The answer should be each line of the records that contains the word "Viewport"; please copy them all.

....

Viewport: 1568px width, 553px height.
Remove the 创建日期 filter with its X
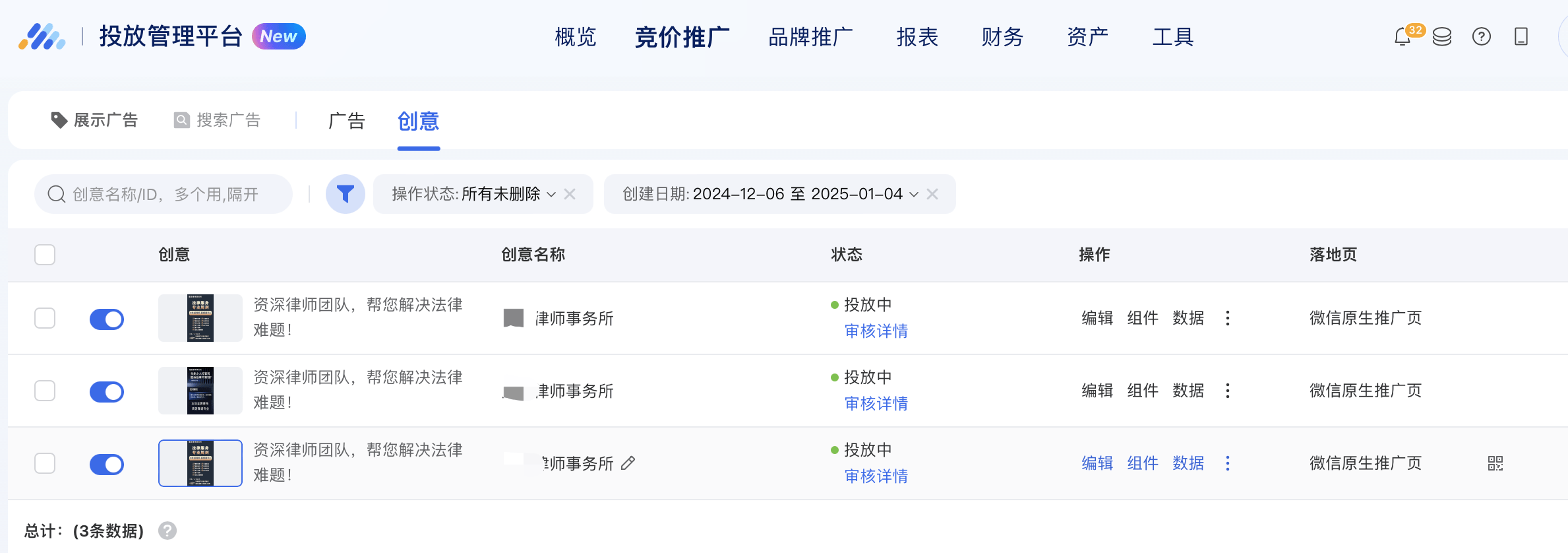pos(932,194)
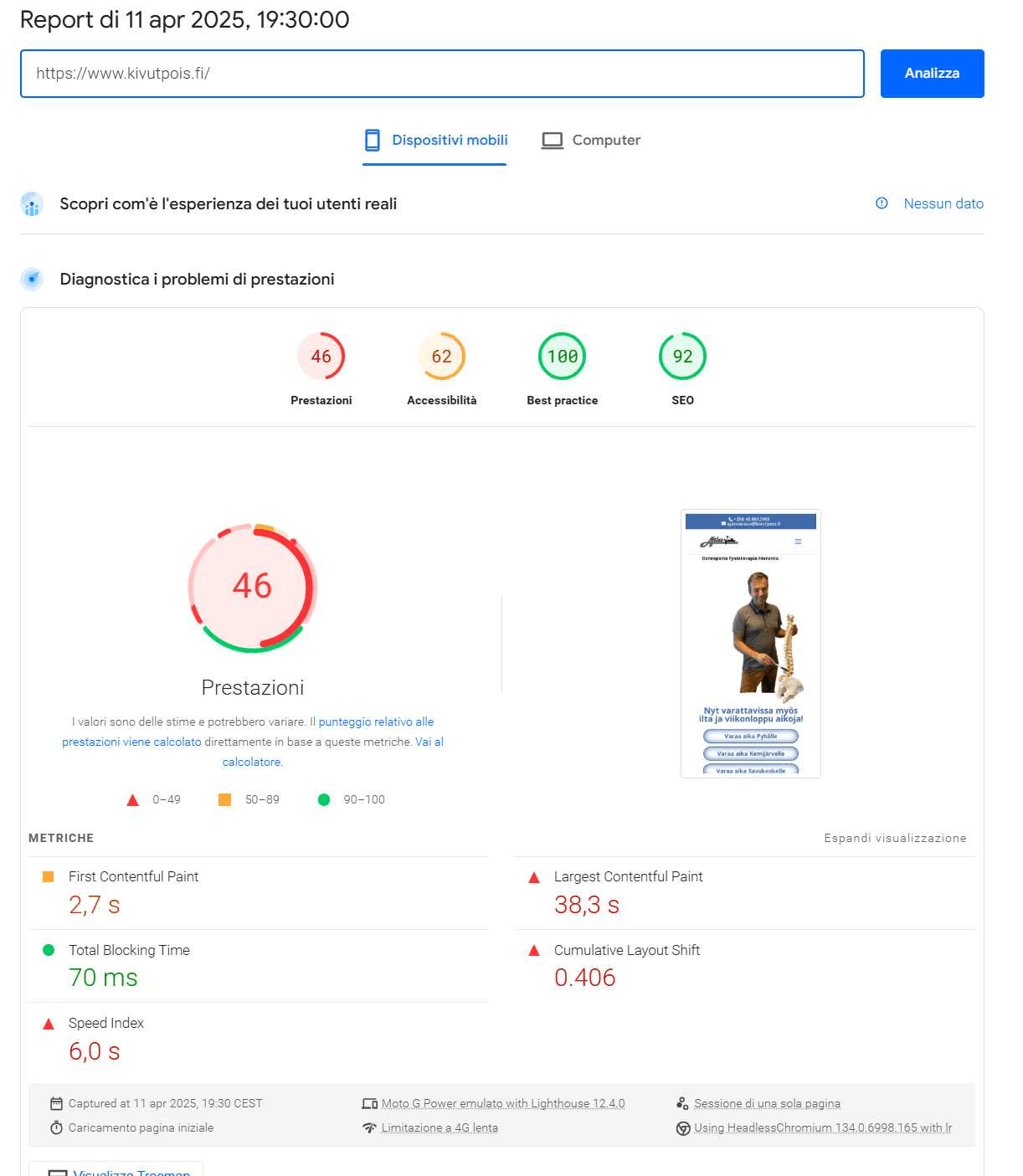Image resolution: width=1023 pixels, height=1176 pixels.
Task: Switch to Dispositivi mobili tab
Action: 435,140
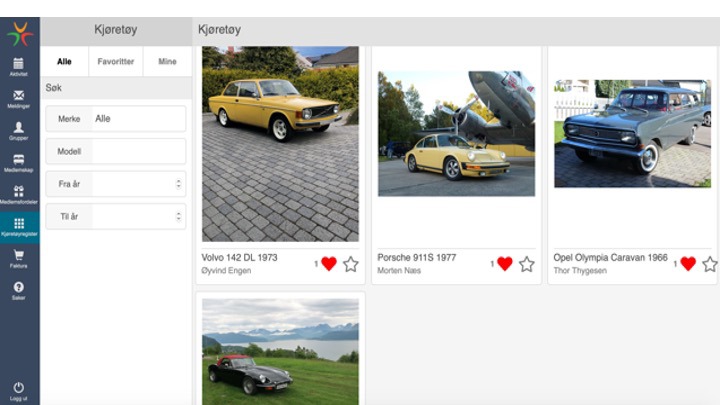Click the Fra år stepper arrows
The height and width of the screenshot is (405, 720).
[179, 184]
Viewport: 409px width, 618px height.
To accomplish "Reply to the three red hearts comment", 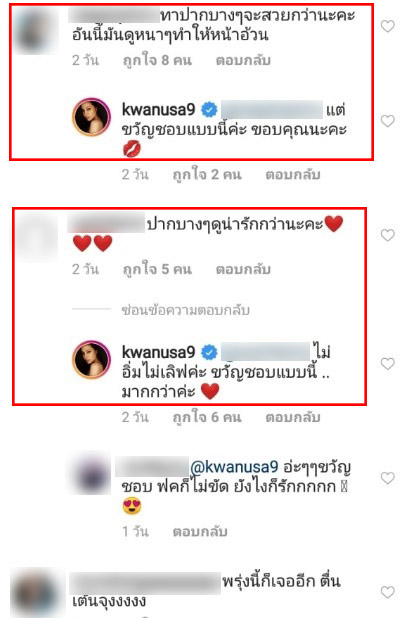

....

◆ **Solution to this exercise**
Viewport: 1568px width, 553px height.
Viewport: 409px width, 618px height.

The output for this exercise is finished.